The assembly's proposal cuts several days of instruction as well as failing to include freshman week at all. Margaret E. Law, University registrar, planned sample calendars for the next two years with exams before Christmas but no changes in the number of days of instruction or exams. According to her projections, registration would fall on about August 26 for the next two years, with Freshman Week beginning on August 19.

Law has said it is not possible to cut any exam days because of the number of courses offered, unless the College scheduled three exams in one day. To start classes after Labor Day, as the assembly has proposed, students would have to miss still more days of instruction or Reading Period.

"I'm not willing to come to work on August 15," William H. Bossert, McKay Professor of Applied Mathematics and master of Lowell House, says, adding that it takes at least two weeks before the start of classes to prepare for a course. Bossert also rejects the idea of shortening the number of days in each term. "It's very difficult in 33 or 35 lectures to be able to give what we're trying to give anyway," he says. Fox also says he is not willing to cut into instructional time unless he has an exceptionally compelling reason.
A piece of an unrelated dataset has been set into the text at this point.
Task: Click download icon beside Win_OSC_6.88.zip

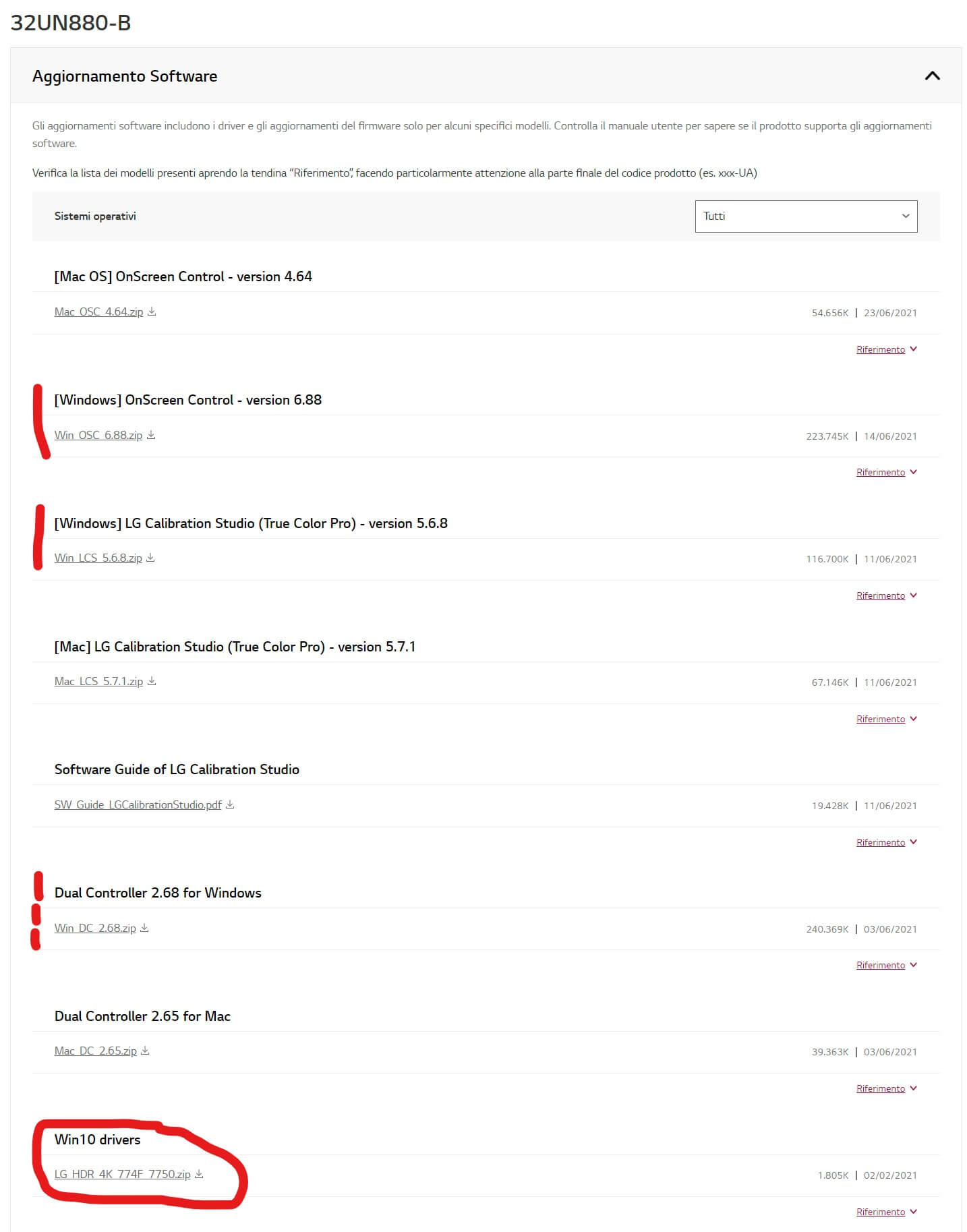Action: pyautogui.click(x=151, y=435)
And so the issue of changing the calendar comes down to a familiar one for the Faculty, pitting educational against financial interests. Olsen says a quarter of a million dollars in energy savings ought to offset the hassles of the change. "I never said there weren't going to be problems. I just said they could be worked out," he says. But Fox says he must see savings of more on the order of a half million dollars before considering educational concessions. "It would have to be a significant amount in savings for us to make an educational decision that many would deplore," he says.

The committee the assembly has proposed would study the energy question and perhaps even commission outside firms to find concrete figures for the Faculty to consider in weighing the tradeoffs. But Fox, clearly tired of the subject after its intense discussion a few years ago, says, "We have had a committee that was formed to study it and they did study it and they found it unfeasible and it didn't go away."

As an academic institution, the College will probably continue to give priority to educational concerns, at least until advisers from within instead of students from without bring up the energy problem. "As oil hits higher and higher marks," Olsen argues, "they will have to look at it. The ironic thing is that they're going to have to do it eventually anyway." For now, however, administrators are not sold on the idea, and something more than the assembly's $250,000 predicted savings would be needed to convince them to incur the educational costs they see in the proposal.